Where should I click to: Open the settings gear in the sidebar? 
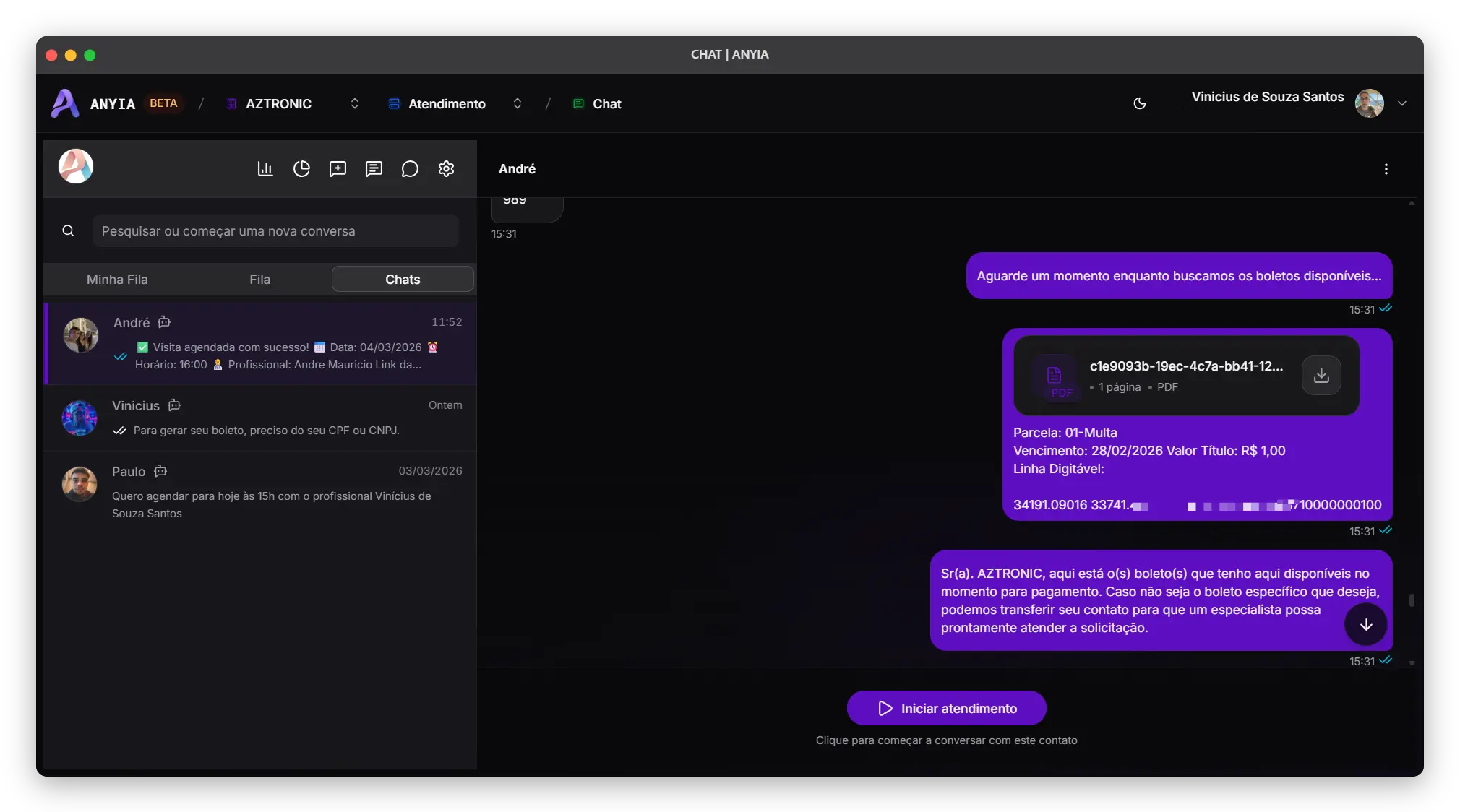tap(447, 168)
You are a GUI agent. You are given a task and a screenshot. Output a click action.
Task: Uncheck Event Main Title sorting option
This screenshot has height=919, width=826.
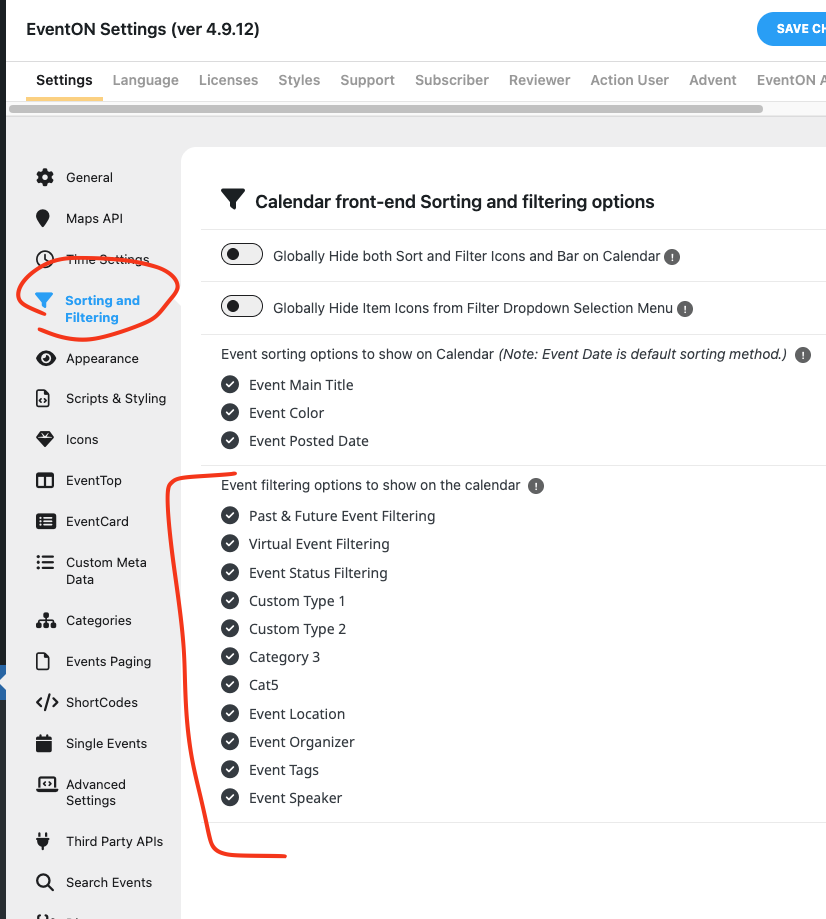pyautogui.click(x=230, y=384)
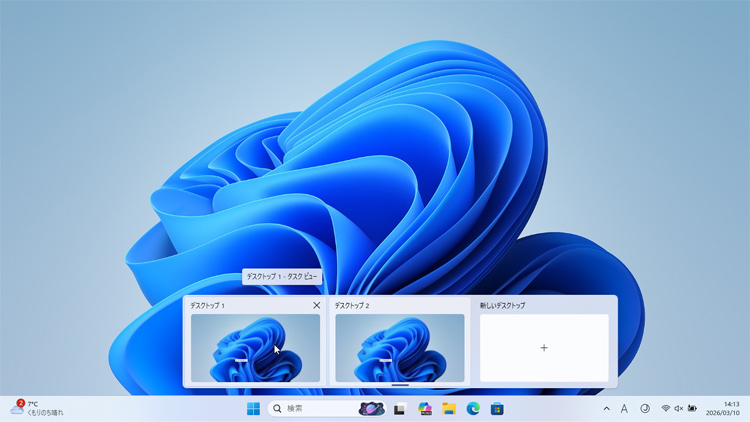Click the battery status icon
This screenshot has height=422, width=750.
pyautogui.click(x=692, y=408)
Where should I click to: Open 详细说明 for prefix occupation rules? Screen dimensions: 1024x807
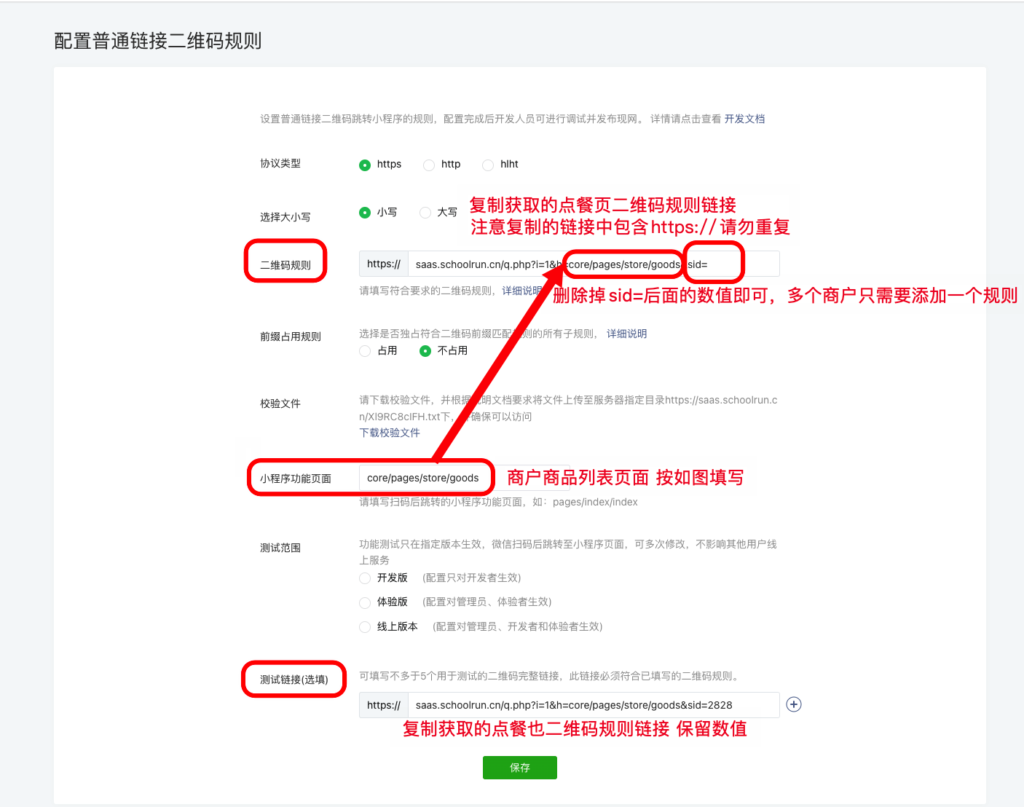[626, 334]
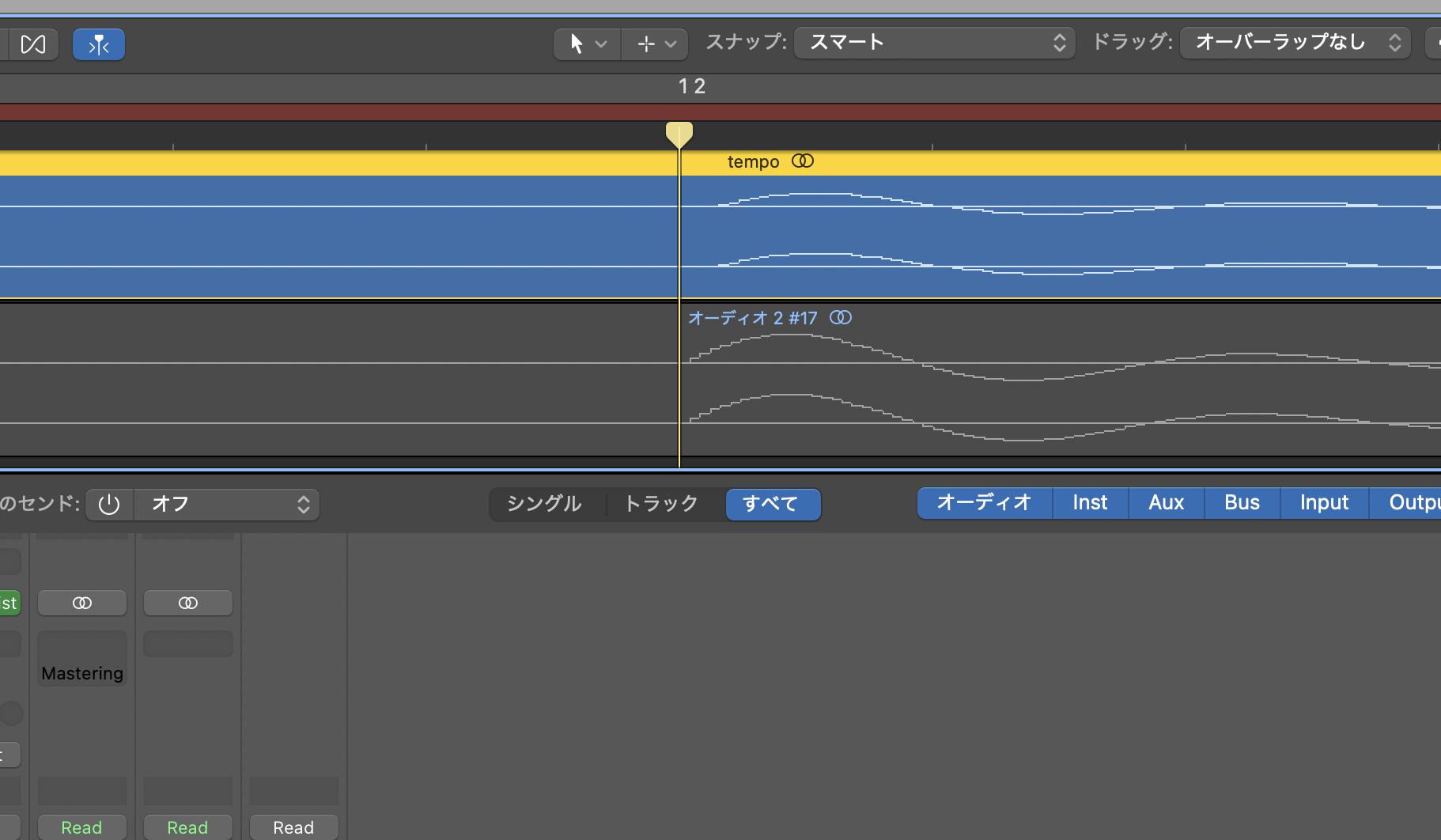This screenshot has height=840, width=1441.
Task: Toggle the オーディオ channel filter
Action: pyautogui.click(x=985, y=503)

Stated exercise
Please copy out all of the records above word for word, leaving out the pictures.

Written answer
Where should I click to: Open the settings gear in the sidebar? 
tap(447, 168)
You are a GUI agent. You are given a task and a screenshot. Output a click action.
Task: Uncheck Event Main Title sorting option
This screenshot has height=919, width=826.
pyautogui.click(x=230, y=384)
Click the battery status icon
This screenshot has height=422, width=750.
pyautogui.click(x=692, y=408)
Where should I click to: Open 详细说明 for prefix occupation rules? Screen dimensions: 1024x807
[626, 334]
This screenshot has height=840, width=1441.
Task: Toggle the オーディオ channel filter
Action: pyautogui.click(x=985, y=503)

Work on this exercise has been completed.